> _What is required_
Copy the lines of the material word for word, starting with the line containing "At what coordinates should I click to accomplish: Click JOB" and ending with the line containing "click(309, 38)".

:::::

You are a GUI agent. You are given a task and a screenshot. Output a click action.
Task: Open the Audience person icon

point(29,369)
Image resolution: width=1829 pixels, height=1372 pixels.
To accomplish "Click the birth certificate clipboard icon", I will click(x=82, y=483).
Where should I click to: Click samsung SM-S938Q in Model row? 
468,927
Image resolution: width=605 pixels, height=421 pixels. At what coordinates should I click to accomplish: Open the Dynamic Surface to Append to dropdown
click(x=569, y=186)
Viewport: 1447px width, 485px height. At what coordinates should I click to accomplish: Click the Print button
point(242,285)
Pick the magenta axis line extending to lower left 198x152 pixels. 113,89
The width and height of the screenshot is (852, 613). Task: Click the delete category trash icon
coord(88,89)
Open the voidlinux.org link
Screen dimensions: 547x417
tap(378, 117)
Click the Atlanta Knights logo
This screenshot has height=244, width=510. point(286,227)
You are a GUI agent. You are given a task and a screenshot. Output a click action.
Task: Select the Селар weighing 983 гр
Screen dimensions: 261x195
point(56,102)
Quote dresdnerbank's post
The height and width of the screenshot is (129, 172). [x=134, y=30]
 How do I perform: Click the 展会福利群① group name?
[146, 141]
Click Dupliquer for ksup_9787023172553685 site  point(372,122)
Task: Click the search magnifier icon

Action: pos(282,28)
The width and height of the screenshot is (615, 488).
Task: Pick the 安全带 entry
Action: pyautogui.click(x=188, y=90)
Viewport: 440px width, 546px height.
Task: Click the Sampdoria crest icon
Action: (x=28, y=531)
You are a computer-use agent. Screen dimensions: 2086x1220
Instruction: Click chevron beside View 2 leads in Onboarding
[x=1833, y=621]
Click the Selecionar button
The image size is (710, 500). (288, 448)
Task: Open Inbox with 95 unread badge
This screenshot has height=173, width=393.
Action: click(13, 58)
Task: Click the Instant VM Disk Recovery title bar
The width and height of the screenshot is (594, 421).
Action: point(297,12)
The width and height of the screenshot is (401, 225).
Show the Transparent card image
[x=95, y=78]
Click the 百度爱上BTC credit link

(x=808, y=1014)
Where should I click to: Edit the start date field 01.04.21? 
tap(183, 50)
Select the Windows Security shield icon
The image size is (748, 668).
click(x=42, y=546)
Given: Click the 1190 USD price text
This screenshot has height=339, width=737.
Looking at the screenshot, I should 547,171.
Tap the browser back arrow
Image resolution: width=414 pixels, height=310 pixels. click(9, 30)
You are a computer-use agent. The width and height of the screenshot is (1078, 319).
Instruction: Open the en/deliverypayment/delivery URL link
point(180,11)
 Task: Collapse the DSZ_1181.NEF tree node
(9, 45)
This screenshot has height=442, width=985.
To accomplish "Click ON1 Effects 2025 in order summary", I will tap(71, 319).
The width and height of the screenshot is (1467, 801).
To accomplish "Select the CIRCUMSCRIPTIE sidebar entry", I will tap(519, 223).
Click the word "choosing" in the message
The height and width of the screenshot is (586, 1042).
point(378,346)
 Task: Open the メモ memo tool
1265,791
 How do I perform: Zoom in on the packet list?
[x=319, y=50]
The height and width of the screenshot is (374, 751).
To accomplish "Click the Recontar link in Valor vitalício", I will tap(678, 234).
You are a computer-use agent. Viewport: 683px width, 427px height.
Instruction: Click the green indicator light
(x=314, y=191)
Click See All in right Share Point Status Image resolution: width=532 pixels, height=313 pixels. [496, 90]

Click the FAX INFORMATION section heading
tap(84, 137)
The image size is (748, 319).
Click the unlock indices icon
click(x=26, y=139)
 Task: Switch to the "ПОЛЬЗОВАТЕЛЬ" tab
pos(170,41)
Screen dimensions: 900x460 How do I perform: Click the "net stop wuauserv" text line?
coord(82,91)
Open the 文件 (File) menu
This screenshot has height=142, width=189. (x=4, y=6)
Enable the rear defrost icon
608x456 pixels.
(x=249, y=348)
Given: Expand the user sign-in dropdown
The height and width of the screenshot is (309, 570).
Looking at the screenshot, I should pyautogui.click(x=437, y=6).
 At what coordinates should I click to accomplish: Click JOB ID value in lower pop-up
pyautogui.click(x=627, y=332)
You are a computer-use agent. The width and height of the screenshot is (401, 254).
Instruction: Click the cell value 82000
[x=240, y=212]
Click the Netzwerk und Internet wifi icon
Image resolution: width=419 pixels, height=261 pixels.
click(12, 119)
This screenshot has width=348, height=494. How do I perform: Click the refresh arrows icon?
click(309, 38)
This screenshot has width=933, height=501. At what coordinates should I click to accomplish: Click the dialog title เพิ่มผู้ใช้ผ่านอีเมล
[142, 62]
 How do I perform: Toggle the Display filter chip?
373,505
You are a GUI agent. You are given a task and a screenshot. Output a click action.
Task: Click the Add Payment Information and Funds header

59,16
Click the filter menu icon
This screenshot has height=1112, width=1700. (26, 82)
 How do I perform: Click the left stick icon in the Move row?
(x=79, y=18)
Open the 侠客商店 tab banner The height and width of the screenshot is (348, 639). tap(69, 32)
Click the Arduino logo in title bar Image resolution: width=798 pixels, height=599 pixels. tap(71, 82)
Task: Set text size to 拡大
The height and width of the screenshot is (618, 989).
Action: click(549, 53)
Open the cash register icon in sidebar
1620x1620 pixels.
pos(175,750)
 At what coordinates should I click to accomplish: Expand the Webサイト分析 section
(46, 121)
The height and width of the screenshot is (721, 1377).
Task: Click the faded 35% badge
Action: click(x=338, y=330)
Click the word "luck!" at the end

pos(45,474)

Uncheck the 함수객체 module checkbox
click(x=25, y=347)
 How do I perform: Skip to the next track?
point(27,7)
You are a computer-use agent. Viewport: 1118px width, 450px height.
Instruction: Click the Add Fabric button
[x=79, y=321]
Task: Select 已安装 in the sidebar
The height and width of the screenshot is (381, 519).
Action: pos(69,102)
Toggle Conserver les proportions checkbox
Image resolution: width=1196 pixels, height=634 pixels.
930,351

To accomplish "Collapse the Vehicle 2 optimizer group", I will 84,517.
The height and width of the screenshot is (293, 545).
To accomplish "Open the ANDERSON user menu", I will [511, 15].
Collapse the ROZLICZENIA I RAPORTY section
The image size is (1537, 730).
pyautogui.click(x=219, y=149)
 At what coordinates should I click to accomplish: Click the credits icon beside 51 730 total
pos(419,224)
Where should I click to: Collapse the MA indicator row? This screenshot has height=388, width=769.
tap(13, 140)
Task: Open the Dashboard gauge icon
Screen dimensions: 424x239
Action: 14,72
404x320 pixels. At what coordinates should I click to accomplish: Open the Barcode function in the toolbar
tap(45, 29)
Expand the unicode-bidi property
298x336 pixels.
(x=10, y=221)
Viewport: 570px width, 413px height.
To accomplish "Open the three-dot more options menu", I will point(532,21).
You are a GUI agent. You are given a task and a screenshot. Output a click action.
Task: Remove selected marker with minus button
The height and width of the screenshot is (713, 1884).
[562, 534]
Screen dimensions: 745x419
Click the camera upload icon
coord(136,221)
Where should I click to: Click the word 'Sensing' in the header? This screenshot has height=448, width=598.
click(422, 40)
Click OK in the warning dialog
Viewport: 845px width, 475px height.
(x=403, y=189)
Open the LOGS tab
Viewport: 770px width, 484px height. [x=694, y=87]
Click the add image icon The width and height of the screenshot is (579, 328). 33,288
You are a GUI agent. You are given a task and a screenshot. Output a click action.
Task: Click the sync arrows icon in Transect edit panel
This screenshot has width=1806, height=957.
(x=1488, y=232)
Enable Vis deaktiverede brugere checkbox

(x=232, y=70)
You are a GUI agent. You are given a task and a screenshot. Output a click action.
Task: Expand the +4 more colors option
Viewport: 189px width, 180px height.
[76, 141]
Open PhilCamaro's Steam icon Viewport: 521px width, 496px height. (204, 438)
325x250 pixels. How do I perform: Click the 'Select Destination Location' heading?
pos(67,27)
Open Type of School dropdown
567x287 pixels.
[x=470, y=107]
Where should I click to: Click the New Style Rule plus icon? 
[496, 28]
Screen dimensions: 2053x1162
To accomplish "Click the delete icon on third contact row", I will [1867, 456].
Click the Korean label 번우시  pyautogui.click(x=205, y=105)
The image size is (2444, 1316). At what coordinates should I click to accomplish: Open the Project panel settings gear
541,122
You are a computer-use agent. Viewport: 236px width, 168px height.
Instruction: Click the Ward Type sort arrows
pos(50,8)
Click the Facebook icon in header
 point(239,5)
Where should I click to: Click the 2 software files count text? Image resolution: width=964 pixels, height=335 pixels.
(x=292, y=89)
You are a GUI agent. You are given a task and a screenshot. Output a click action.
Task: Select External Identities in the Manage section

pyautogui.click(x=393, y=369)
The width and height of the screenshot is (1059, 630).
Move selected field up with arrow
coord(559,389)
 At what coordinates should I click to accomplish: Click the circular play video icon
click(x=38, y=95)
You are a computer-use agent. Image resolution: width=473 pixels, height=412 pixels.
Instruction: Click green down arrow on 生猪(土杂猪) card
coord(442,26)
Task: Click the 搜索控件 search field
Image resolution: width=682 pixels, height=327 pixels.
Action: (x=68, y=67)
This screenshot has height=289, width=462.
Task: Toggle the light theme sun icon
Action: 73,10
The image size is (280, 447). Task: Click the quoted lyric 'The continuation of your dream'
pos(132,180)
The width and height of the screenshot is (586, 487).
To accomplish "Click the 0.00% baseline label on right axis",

:::::

> _Solution to this problem_
 At what coordinates should I click to accomplish: Click JOB ID value in lower pop-up
pyautogui.click(x=627, y=332)
You are a computer-use agent. The width and height of the screenshot is (401, 254).
Instruction: Click the cell value 82000
[x=240, y=212]
Click the Netzwerk und Internet wifi icon
Image resolution: width=419 pixels, height=261 pixels.
click(12, 119)
This screenshot has width=348, height=494. How do I perform: Click the refresh arrows icon?
click(309, 38)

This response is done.